Quote exactly and only this range of lines in the data below: the line that holds "Click the 正常 health status button" to the line that holds "You are a computer-use agent.", both included.

----------

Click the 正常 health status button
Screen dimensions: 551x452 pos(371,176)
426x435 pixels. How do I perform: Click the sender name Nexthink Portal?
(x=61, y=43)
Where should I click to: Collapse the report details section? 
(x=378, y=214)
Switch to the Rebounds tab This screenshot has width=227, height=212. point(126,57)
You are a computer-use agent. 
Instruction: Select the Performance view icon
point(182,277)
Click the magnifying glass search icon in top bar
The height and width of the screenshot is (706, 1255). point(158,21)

----------

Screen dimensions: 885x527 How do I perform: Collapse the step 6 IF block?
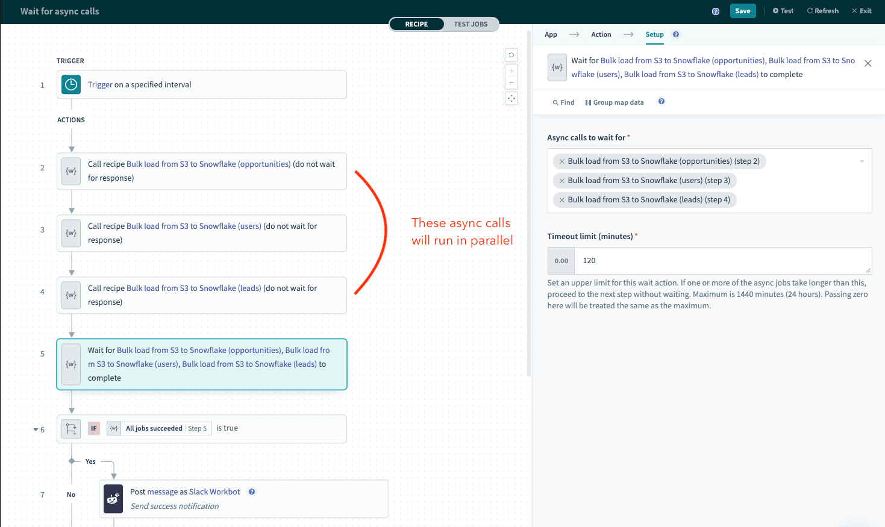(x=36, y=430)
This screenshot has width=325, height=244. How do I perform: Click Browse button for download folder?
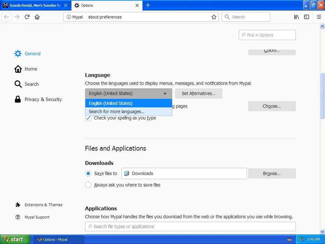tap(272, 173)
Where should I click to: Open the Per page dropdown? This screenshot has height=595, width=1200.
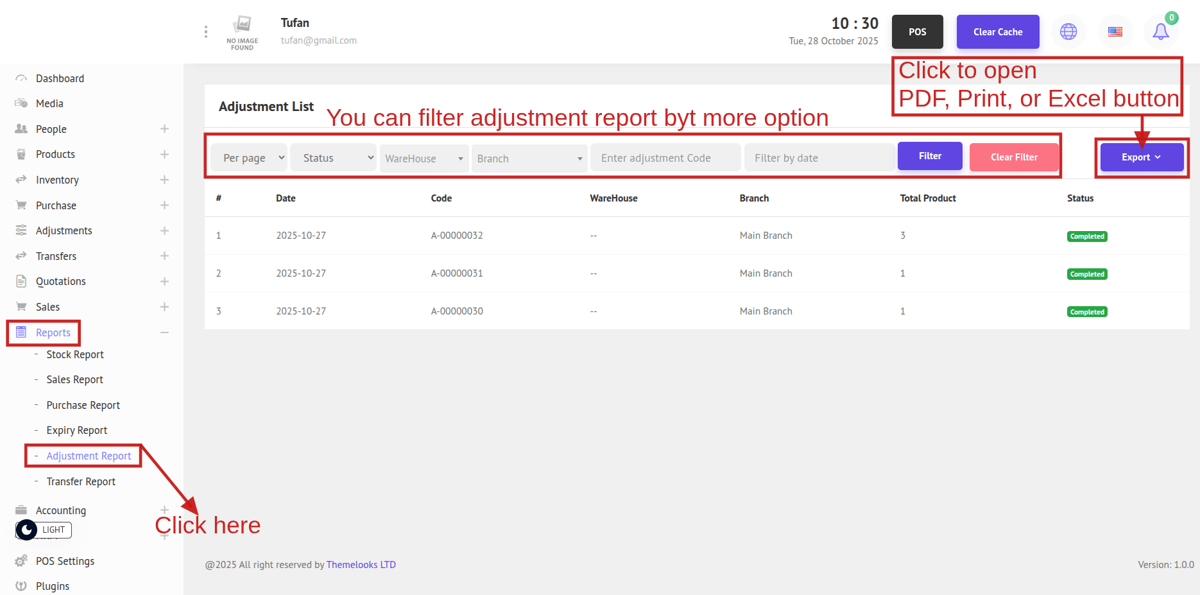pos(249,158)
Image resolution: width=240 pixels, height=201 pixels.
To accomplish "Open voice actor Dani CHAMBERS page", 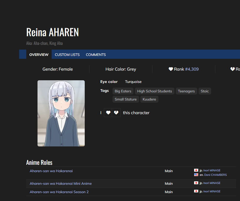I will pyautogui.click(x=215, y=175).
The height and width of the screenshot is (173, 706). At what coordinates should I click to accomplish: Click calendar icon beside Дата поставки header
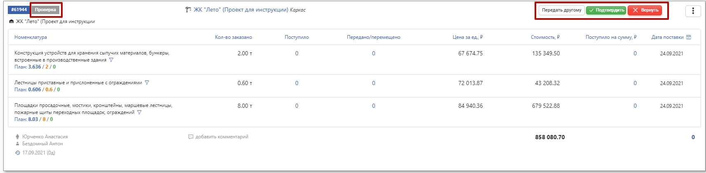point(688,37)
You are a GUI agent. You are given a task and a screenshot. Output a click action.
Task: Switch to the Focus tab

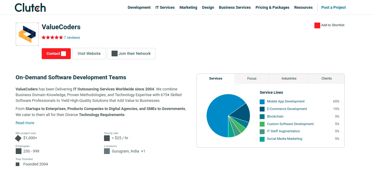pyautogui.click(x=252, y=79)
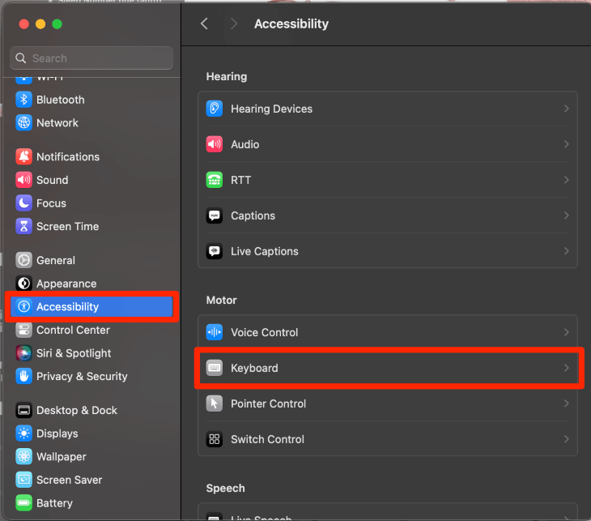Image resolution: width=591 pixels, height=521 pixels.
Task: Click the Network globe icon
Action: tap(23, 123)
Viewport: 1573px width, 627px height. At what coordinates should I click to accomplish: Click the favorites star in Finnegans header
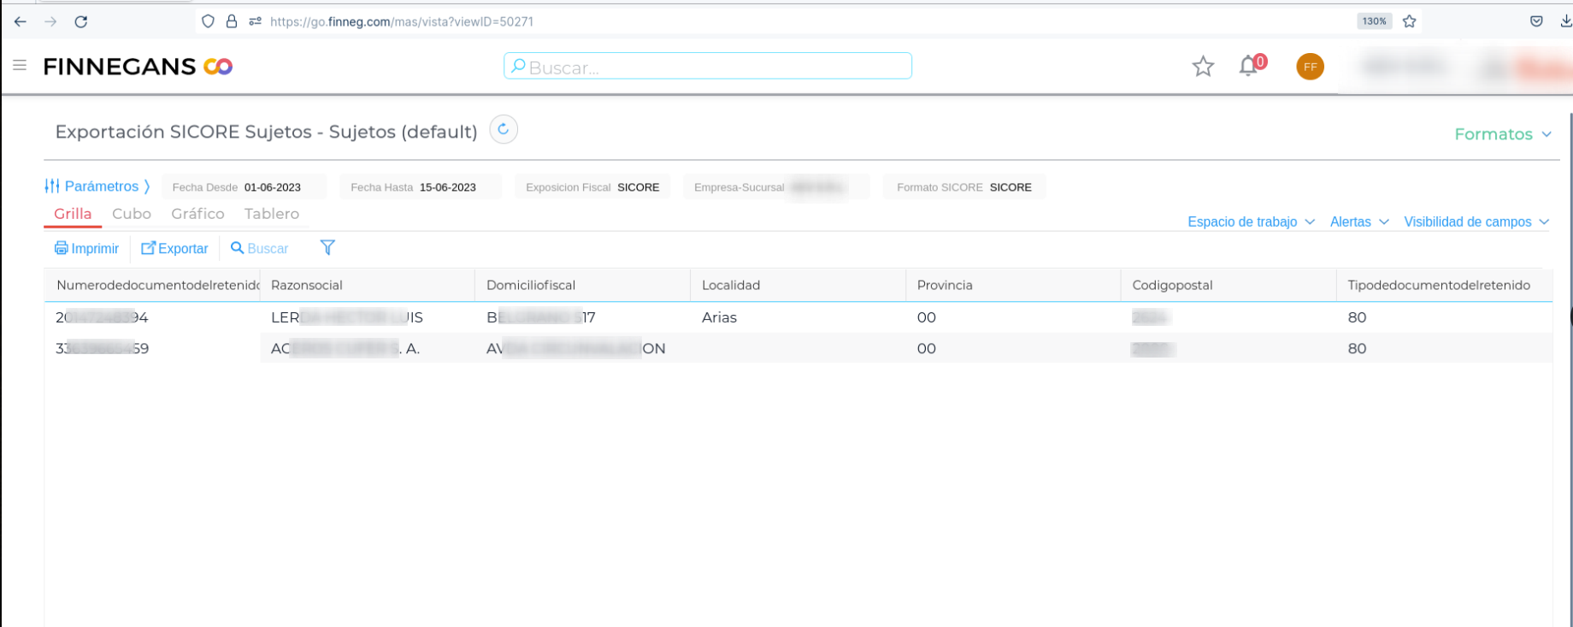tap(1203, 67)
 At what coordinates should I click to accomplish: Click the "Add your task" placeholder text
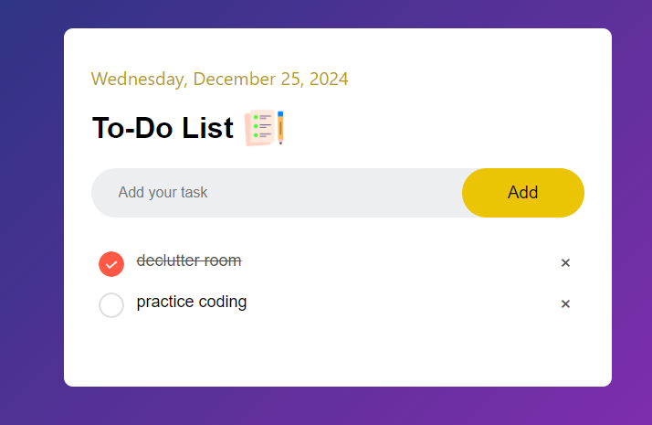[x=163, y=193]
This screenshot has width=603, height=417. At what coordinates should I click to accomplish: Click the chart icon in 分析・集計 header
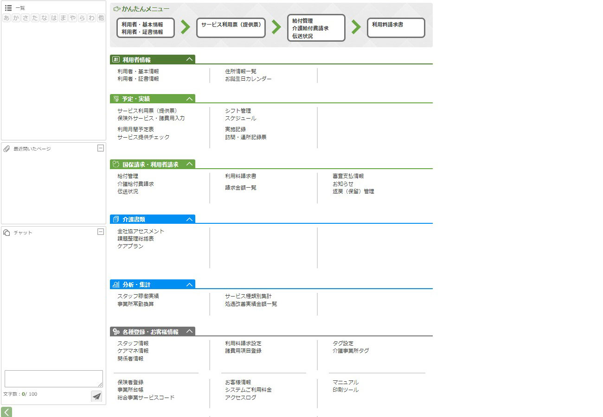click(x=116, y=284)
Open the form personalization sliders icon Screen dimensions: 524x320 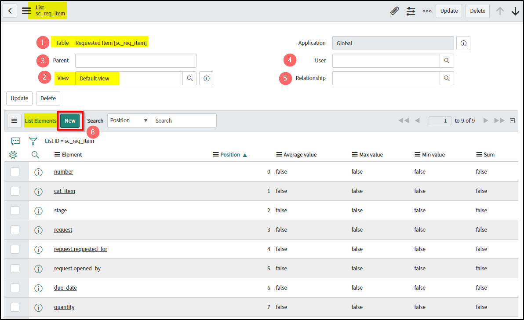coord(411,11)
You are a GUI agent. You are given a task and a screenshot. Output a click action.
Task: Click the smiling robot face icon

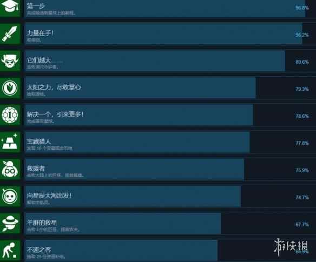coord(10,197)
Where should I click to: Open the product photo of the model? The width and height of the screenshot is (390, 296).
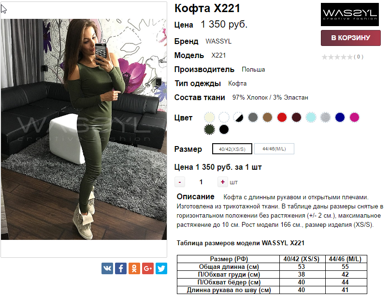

----------

| Task response |
Click the 正常 health status button
Screen dimensions: 551x452 pos(371,176)
426x435 pixels. How do I perform: Click the sender name Nexthink Portal?
(x=61, y=43)
Where should I click to: Collapse the report details section? 
(x=378, y=214)
Switch to the Rebounds tab This screenshot has width=227, height=212. point(126,57)
You are a computer-use agent. 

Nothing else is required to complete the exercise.